Driven, Damped Oscillator; Plot x(t)/A

[oddjobmj]

Homework Statement

The problem is long so I will post the whole thing but ask only for help on part C.

The steady-state motion of a damped oscillator driven by an applied force F0 cos(ωt) is given by xss(t) = A cos(ωt + φ).
Consider the oscillator which is released from rest at t = 0. Its motion must satisfy x(0) = 0 and v(0) = 0. After a very long time, we expect that x(t) = xss(t). To satisfy these conditions we can take as the solution
x(t) = xss(t) + xtr(t),
where xtr(t) is a solution to the equation of motion of the free damped oscillator.

(A) Show that if xss(t) satisfies the equation of motion for the forced damped oscillator, then so does x(t) = xss(t) + xtr(t), where xtr(t) satisfies the equation of motion of the free damped oscillator.

(B) Sketch the resulting motion for the case that the oscillator is driven at resonance (i.e., ω = ω0 where ω02=k/m) with b=mω0.
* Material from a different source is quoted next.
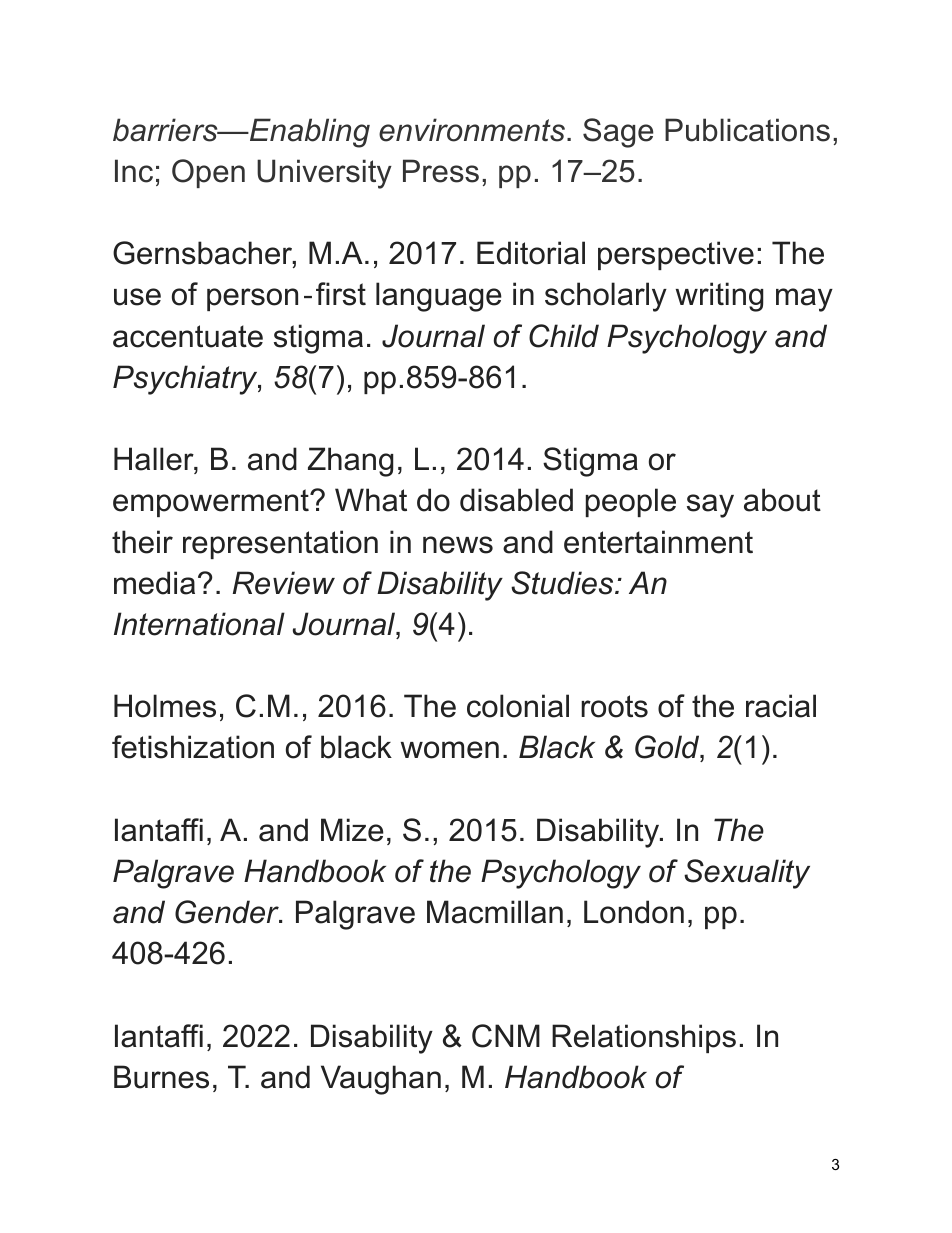  What do you see at coordinates (199, 624) in the screenshot?
I see `International` at bounding box center [199, 624].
(C) Choose the arbitrary constants in xtr(t) so that x(t) satisfies the initial conditions, assuming that the oscillator is driven at resonance with b=mω0. Hand in an accurate graph of x(t)/A.

Homework Equations

x(t)/A=sin(w₀t)-\frac{2}{sqrt(3)}sin(\frac{sqrt(3)}{2}w₀t)e^-w_0t/2

A=\frac{F_0}{mw_0^2}

The Attempt at a Solution

I am not quite sure what I am being asked for. How do I pick the constants in x_tr(t)? Does it matter what I use or can I just plug in 1 for all of them and plot the result? Doing that yields a plot that seems to exhibit the characteristics that a driven, damped oscillator would.

Thank you!

 

[vela]

The response of the system when $b=m\omega_0$ is given by
$$x(t) = e^{-\omega_0 t/2}\left[c_1 \cos \left(\frac{\sqrt{3}\omega_0 t}{2}\right) + c_2 \sin \left(\frac{\sqrt{3}\omega_0 t}{2}\right)\right] + \frac{F_0}{m[(\omega_0^2-\omega^2)^2 + \omega_0^2\omega^2]}[(\omega_0^2-\omega^2)\cos \omega t + \omega_0\omega \sin \omega t]$$ where $c_1$ and $c_2$ are arbitrary constants to be determined by the initial conditions. At resonance, we have $\omega=\omega_0$, and the solution simplifies to
$$x(t) = e^{-\omega_0 t/2}\left[c_1 \cos \left(\frac{\sqrt{3}\omega_0 t}{2}\right) + c_2 \sin \left(\frac{\sqrt{3}\omega_0 t}{2}\right)\right] + \frac{F_0}{m\omega_0^2}\sin \omega_0 t.$$ The condition $x(0)=0$ requires that $c_1=0$. Taking the derivative of x(t), we get
$$v(t) = c_2e^{-\omega_0 t/2}\left[-\frac{\omega_0}{2}\sin \left(\frac{\sqrt{3}\omega_0 t}{2}\right) + \frac{\sqrt{3}\omega_0}{2} \cos \left(\frac{\sqrt{3}\omega_0 t}{2}\right)\right] + \frac{F_0}{m\omega_0}\cos \omega_0 t.$$ The condition $v(0)=0$ requires that
$$\frac{\sqrt{3}c_2\omega_0}{2} + \frac{F_0}{m\omega_0} = 0.$$ Solving for $c_2$ gives
$$c_2 = -\frac{2F_0}{\sqrt{3}m\omega_0^2}.$$ The solution is therefore
$$x(t) = \frac{F_0}{m\omega_0^2}\left[\sin \omega_0 t - \frac{2}{\sqrt{3}}\sin\left(\frac{\sqrt{3}}{2}\omega_0 t\right)\right].$$ To plot the function $x(t)/A$ where $A = \frac{F_0}{m\omega_0^2}$, define $T_0 = \frac{2\pi}{\omega_0}$ and plot in units of $T_0$.